Politik

Niedersachsens Sozialministerin greift bei angeschlagener Pflegekammer ein

  • Dienstag, 25. Februar 2020

Hannover – Niedersachsens Sozialministerin Carola Reimann (SPD) hat im Streit um die angeschlagene Pflegekammer durchgegriffen und lässt die Pflegekräfte über die Zukunft der Kammer abstimmen.

„Die Onlinebefragung soll nach der Fertigstellung des entsprechenden Fragebogens be­reits Mitte März starten“, kündigte Reimann heute im Landtag in Hannover an. Dabei wer­de es die Frage geben, ob die Mitglieder grundsätzlich eine beitragsfreie Pflegekammer wollten. „Es gibt also eine klare und eindeutige Frage, ob es die Kammer weiter geben soll“, betonte die Ministerin. „Das Votum der Pflegenden ist dann für uns bindend.“

Das Ministerium habe die Pflegekammer zudem angewiesen, den Entscheid über die Zukunft der im Kreuzfeuer der Kritik stehenden Kammerpräsidentin vorzuziehen, sagte Reimann. Die Kammerversammlung hatte Präsidentin Sandra Mehmecke mit 14 zu 13 Stimmen das Misstrauen ausgesprochen, Mehmecke kündigte daraufhin an, ihr Amt bei der Sitzung am 17. März zur Disposition zu stellen.

Auf Druck des Ministeriums soll die Abstimmung vorgezogen werden. „Wir haben darüber hinaus die klare Erwartungshaltung, dass sich die Pflegekammer nun endlich mit ganzer Kraft auf die Verbesserung der Situation der Pflegekräfte in Niedersachsen konzentriert“, so die Ministerin.
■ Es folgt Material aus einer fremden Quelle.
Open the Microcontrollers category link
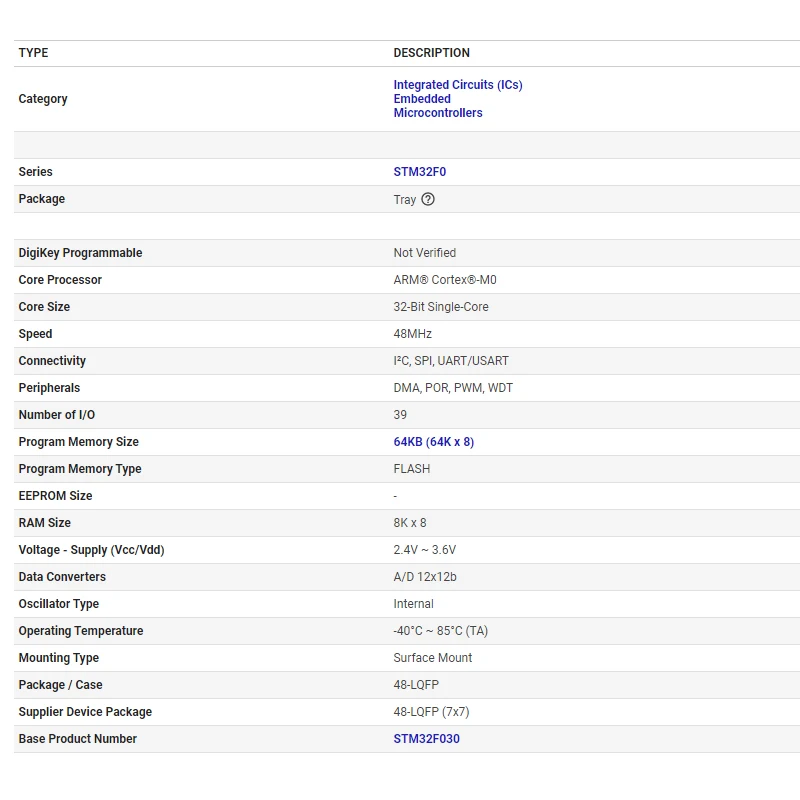[438, 112]
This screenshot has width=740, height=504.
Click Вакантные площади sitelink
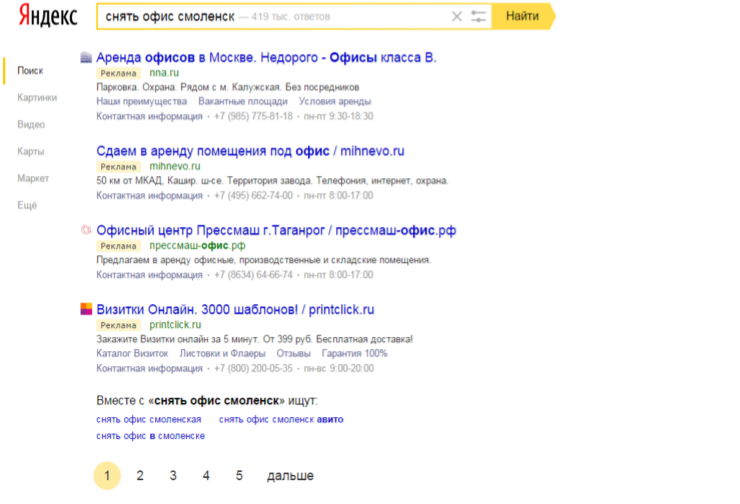pos(242,101)
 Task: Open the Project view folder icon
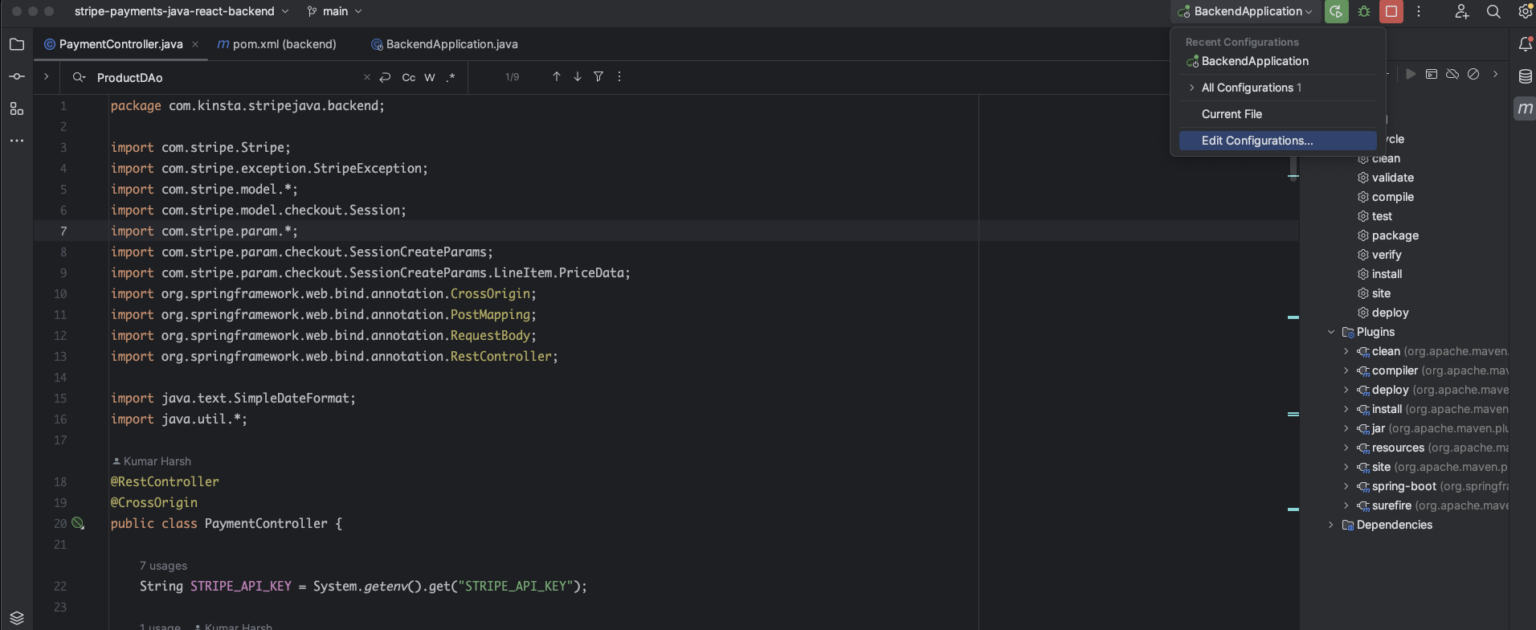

Vom Start weg hatte es bei der Pflegekammer Ärger über fehlerhafte Bescheide über Mit­gliedsbeiträge gegeben. Deshalb hatte der Landtag im Dezember 2019 beschlossen, die Pflegekammer dauerhaft beitragsfrei zu machen, auch mit dem Ziel, die Wogen zu glätten und eine stabile Sacharbeit der Kammer zu ermöglichen. Diese Chance habe die Kammer leider nicht genutzt, sagte Reimann.

In der Debatte um die Pflegekammer hatten zuvor SPD-Fraktionschefin Johanne Modder und der CDU-Abgeordnete Volker Meyer eine unverzügliche Befragung der Pflegekräfte über die Zukunft der Kammer verlangt. „Es ist Zeit, die Kammer aufzulösen“, forderte in­des FDP-Fraktionschef Stefan Birkner.

Die 2017 per Gesetz beschlossene Pflegekammer soll den Pflegern als berufsständige Selbstverwaltung eine Stimme geben. Streit gibt es jedoch wegen der Pflichtmitglied­schaft und den Beiträgen, die oft falsch veranschlagt und von vielen nicht gezahlt wor­den waren. Der Landtag entschied deswegen im Dezember, die Beiträge abzuschaffen.